:: WORK REQUEST ::
Whatever follows the line containing "عکس/ ماجرای مشاهده" in the listing below should be printed exactly, along with that line itself.

:: TASK INPUTS ::
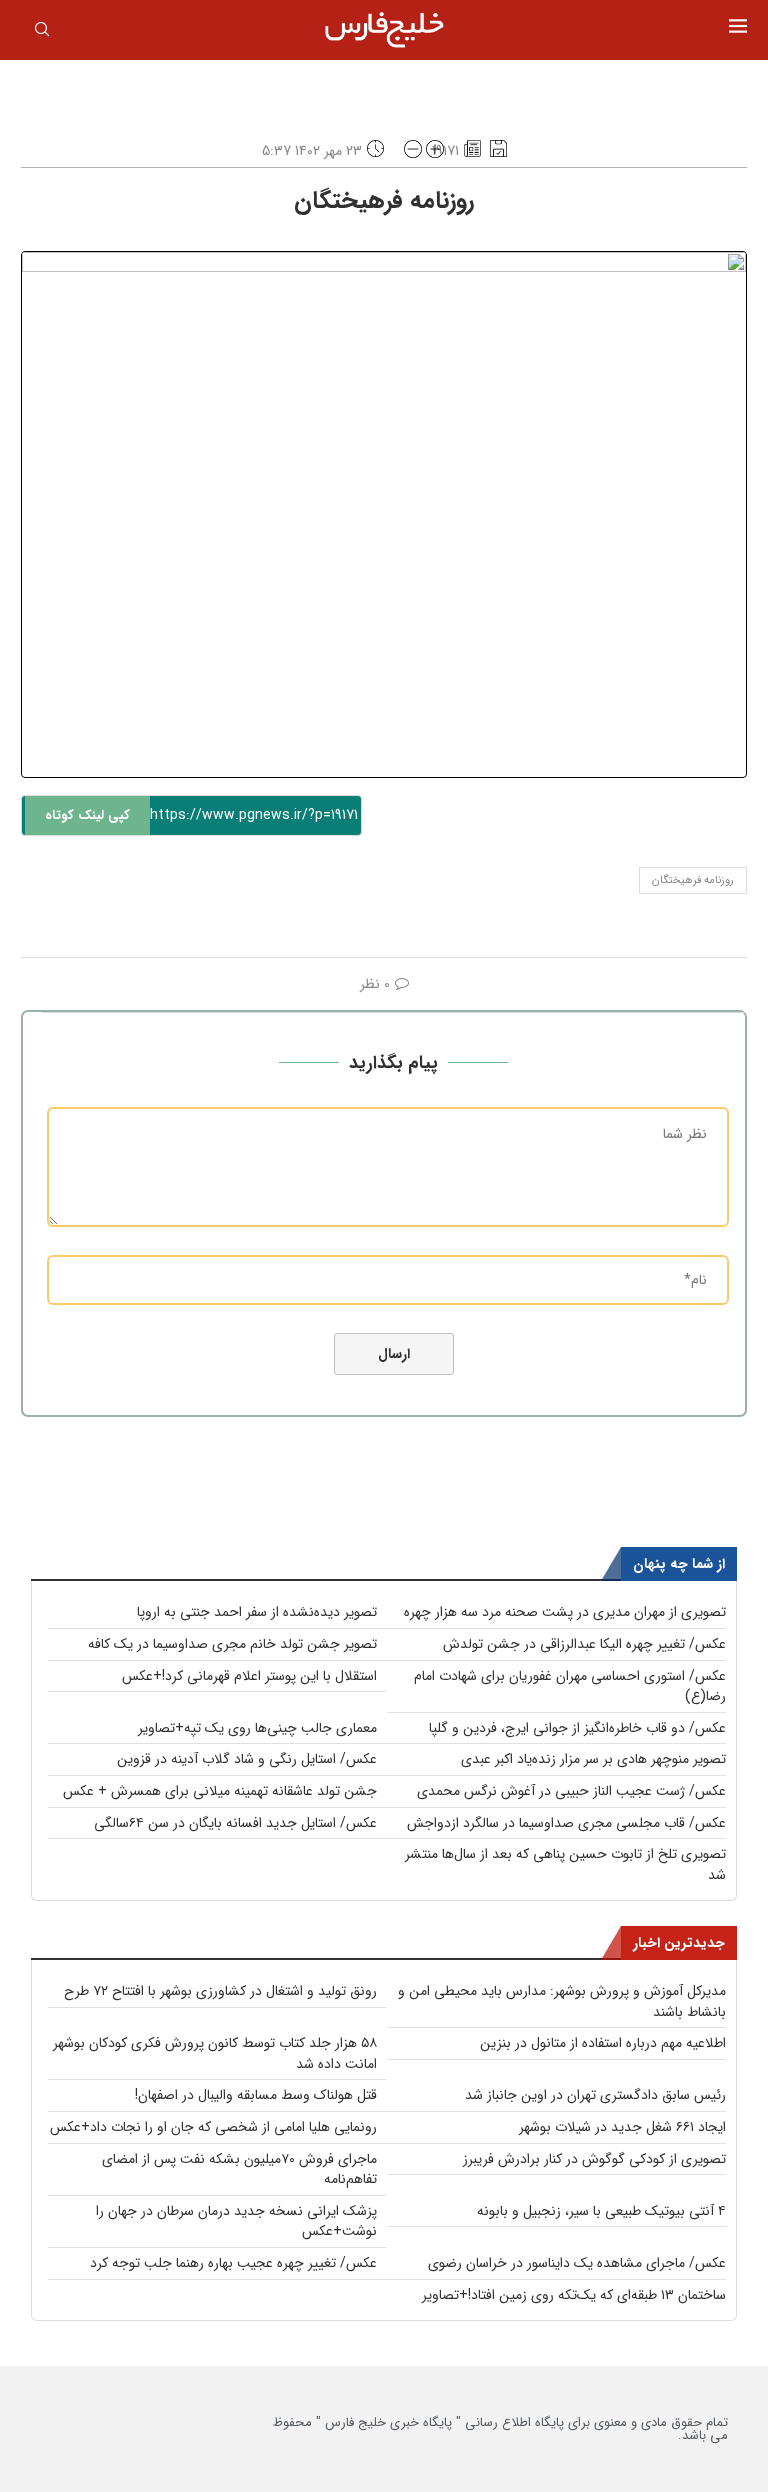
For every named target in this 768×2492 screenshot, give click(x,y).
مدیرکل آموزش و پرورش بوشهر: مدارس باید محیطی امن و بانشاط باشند (562, 2001)
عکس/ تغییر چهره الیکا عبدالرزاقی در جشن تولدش (584, 1644)
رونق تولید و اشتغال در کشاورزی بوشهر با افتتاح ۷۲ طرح (220, 1991)
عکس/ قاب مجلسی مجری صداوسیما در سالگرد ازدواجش (566, 1823)
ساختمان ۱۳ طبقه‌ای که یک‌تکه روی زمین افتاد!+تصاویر (574, 2295)
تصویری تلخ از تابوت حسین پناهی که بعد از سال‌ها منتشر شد (565, 1864)
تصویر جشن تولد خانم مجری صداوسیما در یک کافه (232, 1644)
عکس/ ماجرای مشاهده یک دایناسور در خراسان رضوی (577, 2263)
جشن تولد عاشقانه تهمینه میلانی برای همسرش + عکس (220, 1791)
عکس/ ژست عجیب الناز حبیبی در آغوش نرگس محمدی (571, 1791)
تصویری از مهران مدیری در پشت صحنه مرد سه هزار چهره (565, 1612)
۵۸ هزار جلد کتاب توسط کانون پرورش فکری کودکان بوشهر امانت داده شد (215, 2053)
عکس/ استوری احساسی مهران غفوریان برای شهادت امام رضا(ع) (570, 1686)
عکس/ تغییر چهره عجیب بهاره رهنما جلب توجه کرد (233, 2263)
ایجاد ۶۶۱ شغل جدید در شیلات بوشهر (622, 2127)
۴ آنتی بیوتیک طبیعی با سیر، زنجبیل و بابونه (601, 2211)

:: EXERCISE SOLUTION ::
عکس/ ماجرای مشاهده یک دایناسور در خراسان رضوی (577, 2263)
جشن تولد عاشقانه تهمینه میلانی برای همسرش + عکس (220, 1791)
عکس/ ژست عجیب الناز حبیبی در آغوش نرگس محمدی (571, 1791)
تصویری از مهران مدیری در پشت صحنه مرد سه هزار چهره (565, 1612)
۵۸ هزار جلد کتاب توسط کانون پرورش فکری کودکان بوشهر امانت داده شد (215, 2053)
عکس/ استوری احساسی مهران غفوریان برای شهادت امام رضا(ع) (570, 1686)
عکس/ تغییر چهره عجیب بهاره رهنما جلب توجه کرد (233, 2263)
ایجاد ۶۶۱ شغل جدید در شیلات بوشهر (622, 2127)
۴ آنتی بیوتیک طبیعی با سیر، زنجبیل و بابونه (601, 2211)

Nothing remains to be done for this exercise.